How can the information system support this procurement-sales synergy?

Data and data streams are obviously the key to the solution. Of course, your online and offline customer data has to be harmonised within a single master data repository, usually a CRM application. However, restricting yourself to customer data means you are only looking at one dimension of the process.

Sales-procurement synergy requires the data silos brought about by running independent applications, sometimes with one-to-one connections from one end of the chain to the other, to be broken down.

Although customers are the crucial link in procurement-sales synergy, they are not the only link. Central procurement units, wholesalers, sales outlets, manufacturers, goods packing units, suppliers of all kinds… not only must all the data flowing within the business be mapped, structured and optimised, but also its interchanges with the whole ecosystem.

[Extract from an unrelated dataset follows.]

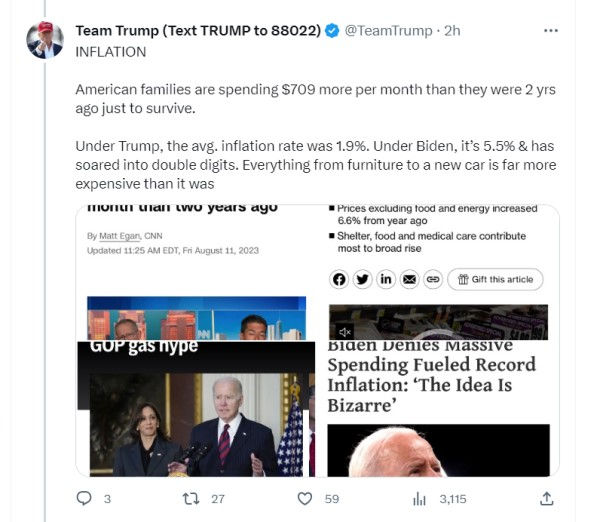Open Team Trump profile avatar
The image size is (600, 522).
(x=45, y=40)
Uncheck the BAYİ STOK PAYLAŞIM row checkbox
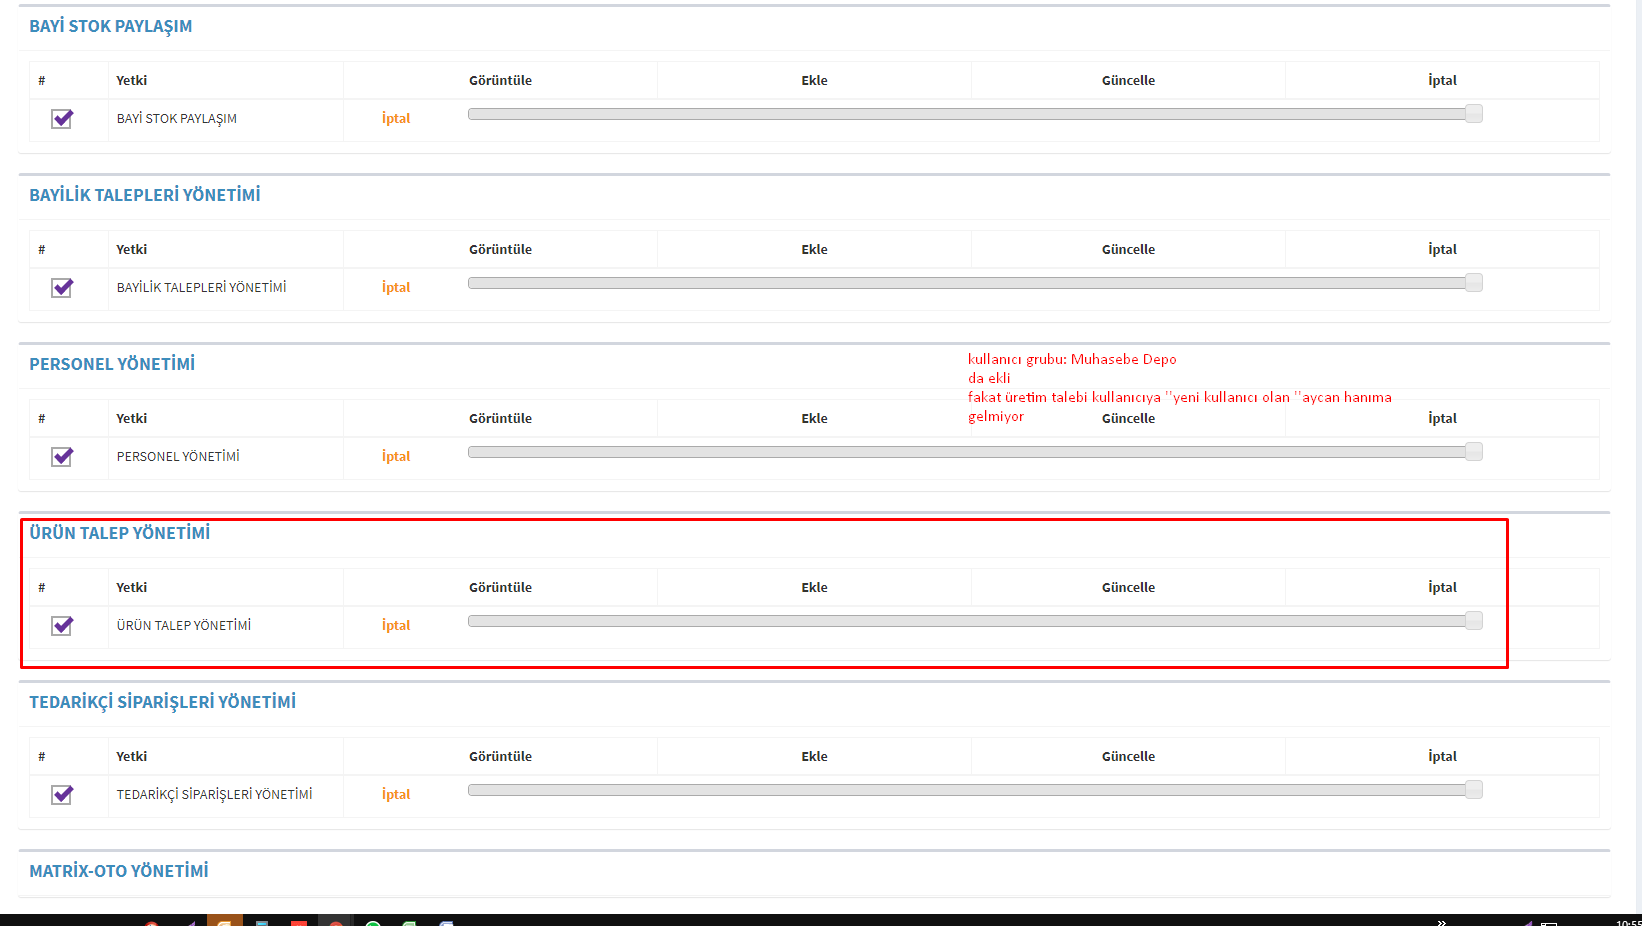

Interoperability between processes and the data involved all along the chain is a key success factor. Managing stocks to match demand, orchestrating verification and processing of requests to suppliers, adapting promotions based on locations and customer profiles, coordinating supplier lead times and restocking trigger thresholds, tracking order changes and processing, and much more besides are all operations involving both data and data streams connected to procurement and sales departments and a range of applications (PIM, ERP, CRM, e-commerce, WMS, etc.).

Taken independently, all these actions are mainly operational in scope. When consolidated and structured through a cross-functional data stream, however, they become central to the agility of the business and its ability to respond to new trends in consumption patterns.

Improving the customer experience through procurement-sales synergy is therefore built on an optimised business-wide process that will interact, create and convey data along the entire chain.

The key actions to take are therefore:

  • Model and sequence the optimum process with a BPM (Business Process Management) system,
  • Route data through all the applications identified using an ESB application bus
  • Continuously improve the quality of master data using the features offered by MDM (Master Data Management).

Fitting these three components together within an integrated data management platform is consequently the best way to ensure a cross-functional, application-agnostic process that furthers the improvement of the customer experience.